With European markets up early this morning, it looks like Europe is voting for a breakout to the upside. But British Prime Minister David Cameron has threatened to put a spanner in the works, and he traveled to Brussels to keep the overzealous French from imposing a "Tobin tax" on financial transactions in the European Union. While such a tax might help bailout the wayward Greeks and Italians, it would put a serious dent in London's position as a leading global financial center. And there is no way that Cameron is going to let that happen.

In short, today's markets are all about headline risk, and Mr. (European) Market's mood swings. Or, as French Prime Minister Sarkozy would put it: Plus ça change, plus c'est la même chose. (The more things change, the more they stay the same.)

With all the focus on the latest shenanigans in Europe, it's been almost too easy to miss a crucial development in the U.S. S&P 500: Despite the market's sluggish behavior over the past four trading days, the S&P 500 is once again bumping up against its 200-day moving average.

As even non-technical analysts types will concede, the 200-day moving average is the "mother of all technical indicators." Once a market breaks through that crucial level -- and stays there -- many long-term investors feel a lot more comfortable entering the market.

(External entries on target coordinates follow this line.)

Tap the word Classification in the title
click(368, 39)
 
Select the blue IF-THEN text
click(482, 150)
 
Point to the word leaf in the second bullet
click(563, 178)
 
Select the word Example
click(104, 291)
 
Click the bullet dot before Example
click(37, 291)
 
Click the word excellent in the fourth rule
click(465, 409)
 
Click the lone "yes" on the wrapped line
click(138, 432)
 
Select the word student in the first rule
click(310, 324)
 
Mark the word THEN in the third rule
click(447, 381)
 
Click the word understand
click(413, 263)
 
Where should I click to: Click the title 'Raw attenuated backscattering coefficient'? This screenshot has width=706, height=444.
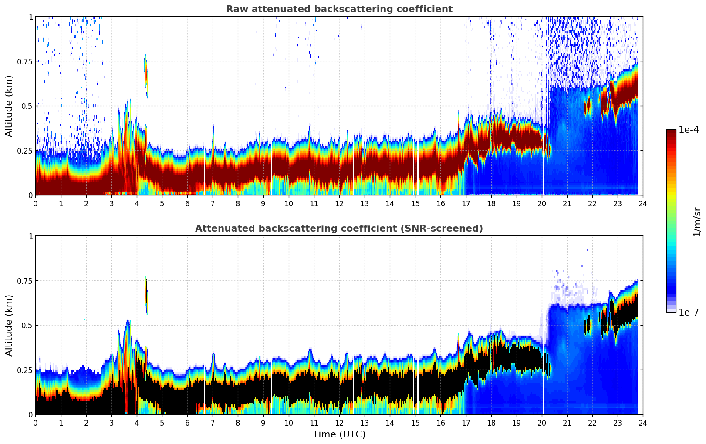tap(339, 9)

If there is a self-fulfilling prophecy among technical indicators, then the 200-day moving average is it. Alas, this year, even this tried-and-true indicator has been as frustrating. The S&P 500 traded above its 200-day moving average between early September 2010 and just a day or two before the market collapse in early August 2011. In that case, it proved to be a remarkably prescient indicator. Since then, it's been less robust and reliable.

The S&P 500 actually traded above its 200-day moving average -- very briefly -- on the tail end of the remarkable rally in October, only to fall back below it almost immediately. It made another run for it in early November, peeking above the 200-day moving average level, only to pull back yet again.

If you look at the charts now, the market is right back at that same crucial turning point again; the S&P 500 closed Tuesday less than 6 points below its 200-moving average of 1264.23. To add to the confusion, the S&P 500 has actually briefly traded above this level intraday over the past two trading days.

So will the the third time be the charm? We should know for sure by the end of this week.